Verbosity As you can see above, using O'Doyle to build complex queries will require more effort upfront. It has no internal concept of an "index" that allows you to look up data by a certain attribute, so you will need to create that yourself as a derived fact.

Performance O'Doyle will almost certainly be slower. The main reason is that the ::by-id fact is going to be recreated any time a todo is inserted or retracted, whereas a real database is smart enough to update its index incrementally. I may figure out a way to do that with O'Doyle eventually, but for now, don't use this technique if you're dealing with a ton of data.

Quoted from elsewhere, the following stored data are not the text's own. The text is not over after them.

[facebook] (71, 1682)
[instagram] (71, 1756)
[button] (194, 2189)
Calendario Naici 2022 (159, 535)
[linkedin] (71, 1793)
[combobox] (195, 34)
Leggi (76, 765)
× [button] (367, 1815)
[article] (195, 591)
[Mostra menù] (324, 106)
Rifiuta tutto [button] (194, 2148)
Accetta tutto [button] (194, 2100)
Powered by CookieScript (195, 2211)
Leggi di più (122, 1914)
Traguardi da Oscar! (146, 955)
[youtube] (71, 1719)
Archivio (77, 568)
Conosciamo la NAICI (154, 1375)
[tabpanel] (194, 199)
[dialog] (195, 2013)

Advantages of O'Doyle's approach

Reactivity With O'Doyle, the query you built isn't just a query. You can run arbitrary code whenever your todos are updated, somewhat like a "materialized view". Just put arbitrary code in a rule's :then or :then-finally block (see the main README to understand the distinction).

There isn't a fine-grained way to react to changes in a DataScript query's results; see the open issue about this. As a result, people try combining it with other libraries to claw their way back to reactivity.

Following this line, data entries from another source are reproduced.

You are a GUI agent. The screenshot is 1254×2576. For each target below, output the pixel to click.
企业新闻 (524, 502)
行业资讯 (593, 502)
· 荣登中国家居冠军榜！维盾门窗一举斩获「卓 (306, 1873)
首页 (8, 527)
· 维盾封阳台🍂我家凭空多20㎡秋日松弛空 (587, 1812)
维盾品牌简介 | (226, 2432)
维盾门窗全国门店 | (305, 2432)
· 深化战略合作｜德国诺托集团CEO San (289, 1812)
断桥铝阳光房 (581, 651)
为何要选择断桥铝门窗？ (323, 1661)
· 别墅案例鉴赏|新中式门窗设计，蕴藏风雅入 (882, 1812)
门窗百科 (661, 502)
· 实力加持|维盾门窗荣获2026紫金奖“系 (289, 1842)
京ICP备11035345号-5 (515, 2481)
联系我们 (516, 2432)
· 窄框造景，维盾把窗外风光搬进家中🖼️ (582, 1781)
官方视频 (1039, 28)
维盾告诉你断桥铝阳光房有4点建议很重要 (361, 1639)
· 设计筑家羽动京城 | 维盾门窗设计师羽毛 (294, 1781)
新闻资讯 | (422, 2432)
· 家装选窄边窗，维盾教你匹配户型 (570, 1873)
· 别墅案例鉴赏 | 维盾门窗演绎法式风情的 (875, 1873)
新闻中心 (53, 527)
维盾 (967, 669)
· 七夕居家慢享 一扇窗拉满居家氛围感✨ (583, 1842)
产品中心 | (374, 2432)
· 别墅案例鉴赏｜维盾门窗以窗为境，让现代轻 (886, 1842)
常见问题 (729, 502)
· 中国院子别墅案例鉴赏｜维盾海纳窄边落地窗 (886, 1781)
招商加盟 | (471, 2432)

Tweakability All is fine and dandy with high-level DSLs, until you need to make subtle changes that the DSL makes difficult or impossible. With O'Doyle, the guts of your database are exposed to you, and your "query language" is just normal Clojure code.

For example, what if we decide later that we want to make the sub todos store their parent todo's id, instead of the parent todos storing their sub todo ids? That might make more sense, because it prevents a todo from having multiple parents:

(def todos
  [{:db/id 1
    ::text "Clean the car"
    ::parent-id nil}
   {:db/id 2
    ::text "Wash the windshield"
    ::parent-id 1}
   {:db/id 3
    ::text "Clean the interior"
    ::parent-id 1}
   {:db/id 4
    ::text "Vacuum the floor"
    ::parent-id 3}
   {:db/id 5
    ::text "Wipe down the dashboard"
    ::parent-id 3}])

In O'Doyle, this just turns into a Clojure problem: How do I convert those ::parent-ids into ::sub-todo-ids, so the rest of the code can remain unchanged? Make another rule, of course:

(def rules
  (o/ruleset
    {,,,

     ::update-sub-todo-ids
     [:what
      [id ::parent-id parent-id]
      :then-finally
      (let [todos (o/query-all o/*session* ::update-sub-todo-ids) ;; => [{:id 2 :parent-id 1} {:id 3 :parent-id 1} ,,,]
            todos-by-parent (group-by :parent-id todos)]          ;; => {1 [{:id 2 :parent-id 1} {:id 3 :parent-id 1}]
        (->> todos                                                ;;     3 [{:id 4 :parent-id 3} {:id 5 :parent-id 3}]
             (reduce                                              ;;     ,,,}
               (fn [session {:keys [id]}]
                 (->> (mapv :id (todos-by-parent id))             ;; => [2 3]
                      (o/insert session id ::sub-todo-ids)))
               o/*session*)
             o/reset!))]}))

With just the addition of that rule, the new todos can be inserted, and you'll get the same query result from ::root-todo as before! See odoyle.cljc and odoyle_alt.cljc for the full code of the original and adjusted examples above.

Can we make this adjustment with our DataScript query? Probably, but I don't know how :D This new ::update-sub-todo-ids rule isn't necessarily pretty or easy to understand, but at least your problem is now simply a Clojure problem, not a "how do I bend this special query language to do what I need it to do" problem.

And that's a good problem to have.